アメリカの新しい駐日大使に指名された、トランプ大統領の政権移行チームの元幹部、ウィリアム・ハガティ氏は18日、議会上院の外交委員会で指名承認のための公聴会に臨み、初めて公の場で対日政策について発言しました。

この中でハガティ氏は「私は日本に対する貿易赤字を削減するため、日本の市場へのアメリカ企業のアクセスを拡大したい」と述べ、農産物の関税の引き下げや、自動車市場の非関税障壁の見直しなど日本の市場開放を実現することに意欲を示しました。

また、「北朝鮮の核・ミサイル開発や東シナ海や南シナ海での中国の行動など急速に増大する安全保障上の課題を前に日米同盟へのアメリカの関与がこれまで以上に重要だ」と述べ、北朝鮮に核・ミサイル開発を放棄させるため日米や韓国も加えた日米韓3か国で緊密に連携して圧力をかけていく方針を強調しました。

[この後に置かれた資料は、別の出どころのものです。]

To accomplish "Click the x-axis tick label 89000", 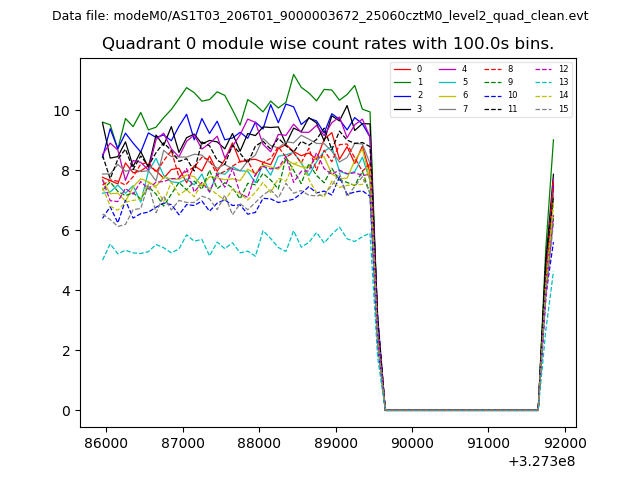I will coord(335,443).
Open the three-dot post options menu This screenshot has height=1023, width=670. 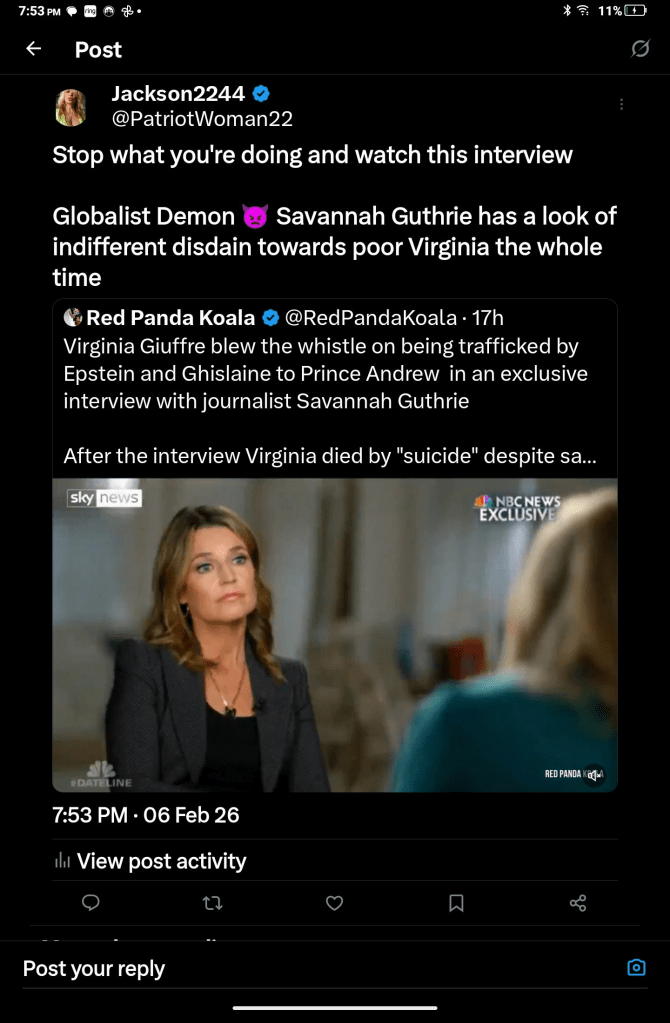[621, 104]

ハガティ氏は議会上院の承認が得られれば、オバマ前政権の2期目に起用されたケネディ氏の後任としてことしの夏にも日本に着任する見通しです。

専門家「ビジネスセンスは強み」

アメリカのジョンズ・ホプキンス大学、ライシャワー東アジア研究所の所長で、フォーリー元駐日大使の補佐官を務めた経験もあるケント・カルダー氏は、NHKのインタビューに対し、「ハガティ氏はトランプ大統領の信頼を得ており、ビジネスのセンスや戦略を持っている。駐日大使として強みになるだろう」と指摘しました。

そのうえで「トランプ大統領は商取引や高速鉄道計画のようなインフラ事業に重点を置いている。ハガティ氏は経済的な取り引きを成立させたり、アメリカに投資を呼び込んだりするため重要な役割を担うと思う」と述べました。

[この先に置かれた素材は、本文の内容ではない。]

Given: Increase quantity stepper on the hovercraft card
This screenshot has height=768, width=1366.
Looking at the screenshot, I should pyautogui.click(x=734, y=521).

そして、トランプ政権がTPP=環太平洋パートナーシップ協定に代わって意欲を示す日米2国間の貿易協定の締結に向けてハガティ氏が日本政府との交渉役を担うことも予想されると指摘しました。

また、「アメリカが日本に対して多額の貿易赤字を持つのは事実で、多くの製造業者が日本の市場へのアクセスについて懸念を持っているが、ハガティ氏は日米の経済関係にとってウィンウィンの解決策を模索すると思う」と述べました。

総理大臣補佐官「本当に優秀な人材」

公聴会を傍聴した河井総理大臣補佐官は、NHKの取材に対し「ハガティ氏とは個人的に以前から面識があるが、きょうは連邦議員の質問によどみなくしっかりと受け答えをしている姿が印象的だった」と述べました。

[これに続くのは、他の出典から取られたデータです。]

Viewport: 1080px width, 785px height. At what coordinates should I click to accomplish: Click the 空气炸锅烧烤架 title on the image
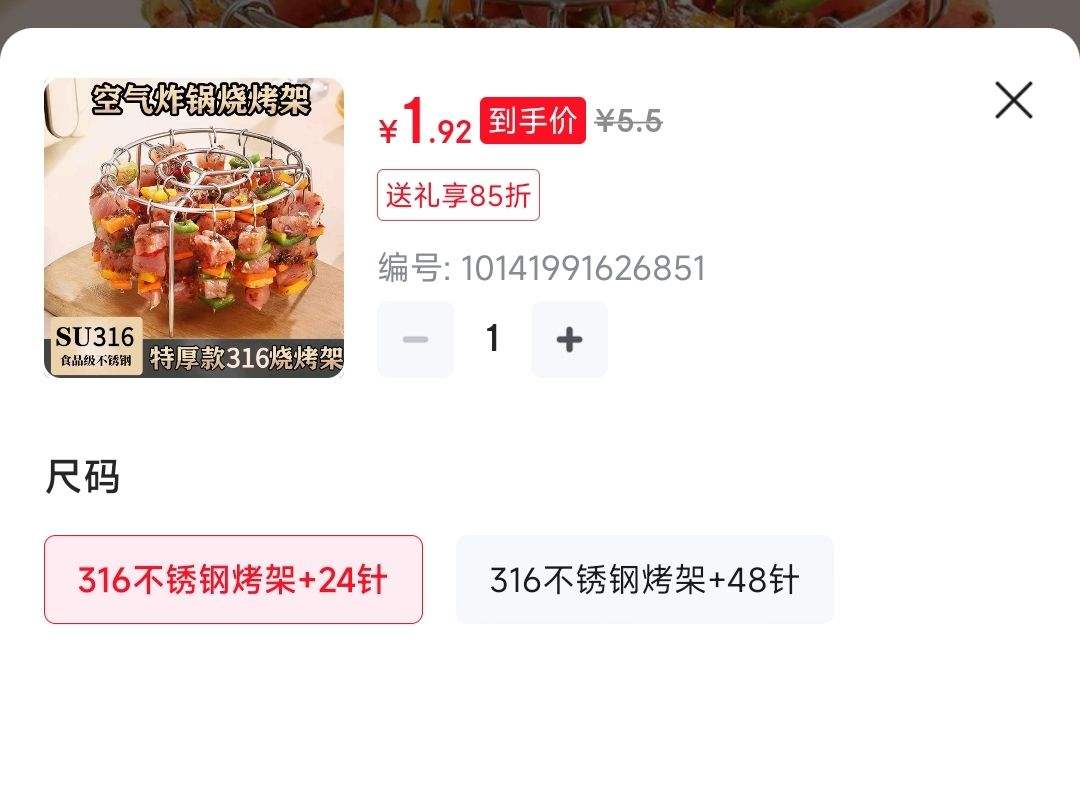(200, 99)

そのうえで「トランプ大統領の信頼が厚くホワイトハウスに直結した人物だ」として「本当に優秀な人材だと確信し、立派な大使として連邦議会で承認されて赴任されることを期待している」と述べました。また、公聴会には佐々江駐米大使らも傍聴に訪れていました。

議会上院 外交委員長「すぐに承認される」

アメリカの新しい駐日大使に指名されたハガティ氏の公聴会を開いた議会上院のコーカー外交委員長はNHKの取材に対し「彼は間違いなくすぐに承認されるだろう。本当にすばらしい候補だ」と称賛し、来週にも委員会で手続きが行われ、承認されるという見通しを明らかにしました。そのうえで「日米のすばらしい関係を引き続き構築するために力を注いでくれるだろう」と述べ、ハガティ氏への期待を示しました。